## What the exercise asks
Reproduce the stretch of records from the line containing "You are a GUI" through the line containing "pyautogui.click(x=344, y=218)", both ends included, and nothing beyond it.
* start Source material *
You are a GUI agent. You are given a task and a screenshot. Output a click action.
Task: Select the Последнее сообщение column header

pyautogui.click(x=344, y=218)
* end Source material *
* start Source material *
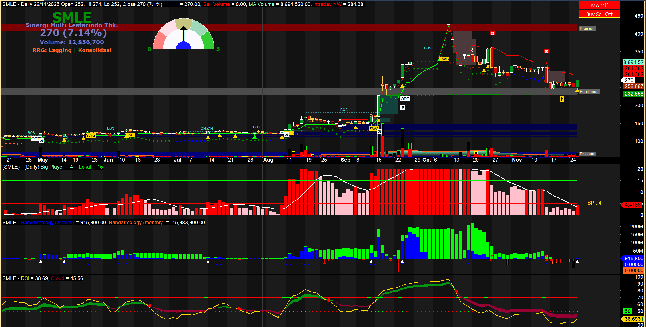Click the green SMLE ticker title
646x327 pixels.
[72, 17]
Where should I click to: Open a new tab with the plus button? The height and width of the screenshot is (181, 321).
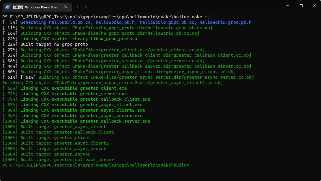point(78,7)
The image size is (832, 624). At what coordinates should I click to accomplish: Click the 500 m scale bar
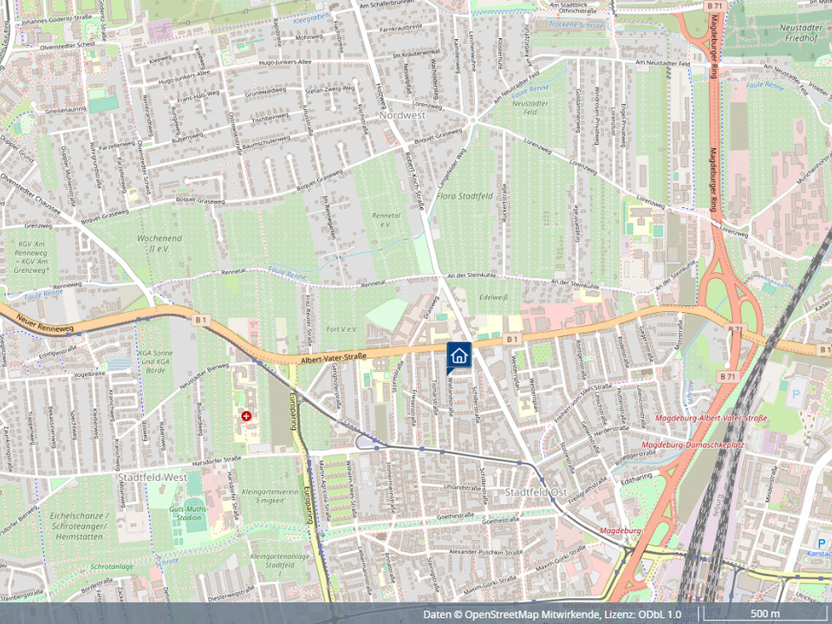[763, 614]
* end Source material *
* start Source material *
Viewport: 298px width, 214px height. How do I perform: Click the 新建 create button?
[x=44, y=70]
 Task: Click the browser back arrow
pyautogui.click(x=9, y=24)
* end Source material *
## Output below
You are a GUI agent. You are given a task and a screenshot. Output a click action.
Task: Select the Последнее сообщение column header

pyautogui.click(x=344, y=218)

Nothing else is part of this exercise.